Hello all.. Long time reader, first time posting. This forum is such a great place for newbies like myself to learn from your experiences. Thank you to everyone who contributes your thoughts and ideas here! 

I'm bringing my boys and the boat down for some New Year Fishing and will probably spend most of our time in the creeks and rivers chasing trout and hopefully a flounder and some reds. Was wondering if there were any sheepshead in the bay or if anything was on the artificial reefs this time of year?


----------



## stevenattsu (Apr 24, 2009)

Go around the platforms


----------



## Bama Rick (Apr 13, 2017)

The artificial reefs in the bay will hold sheepshead all winter. Lots of use when the weather allows. Get there early or squeeze in the best you can. Try not to drift on or across the reef, especially if others are already there. Play nice and the guides / locals will help you out.


----------



## brentste (Dec 18, 2018)

Thanks for the updates guys! Will post a report after our trip!

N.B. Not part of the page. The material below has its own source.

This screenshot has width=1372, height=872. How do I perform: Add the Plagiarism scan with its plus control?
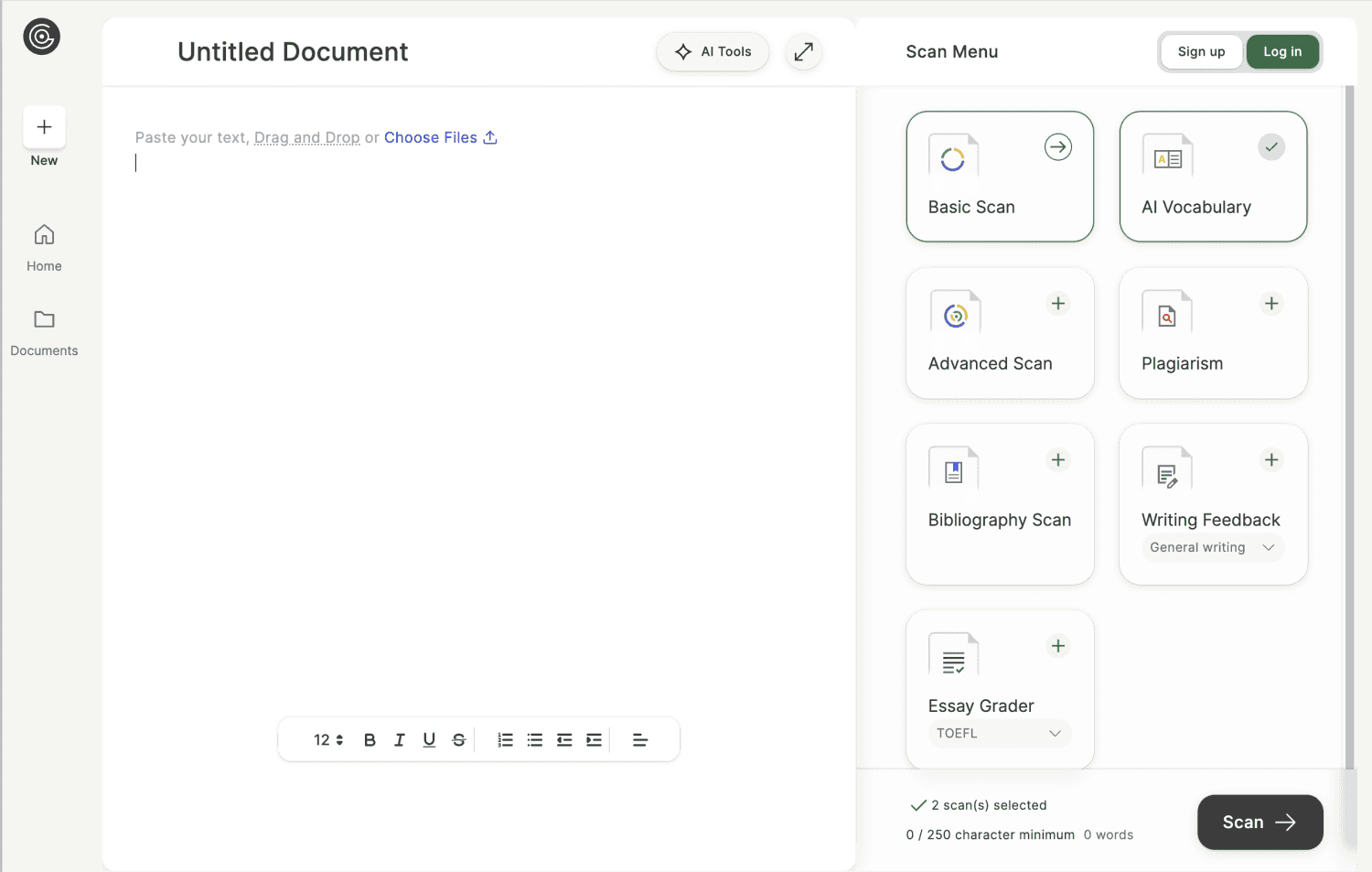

Merry Christmas


----------



## oneshirthero (Jun 6, 2017)

is there a chart of the artificial reefs in the bay?


----------



## aqua-holic (Jan 23, 2010)

oneshirthero said:


> is there a chart of the artificial reefs in the bay?


here you go

https://www.outdooralabama.com/artificial-reefs/inshore-reef-zones


----------



## sealark (Sep 27, 2007)

You can even put the reefs on cell phone.


----------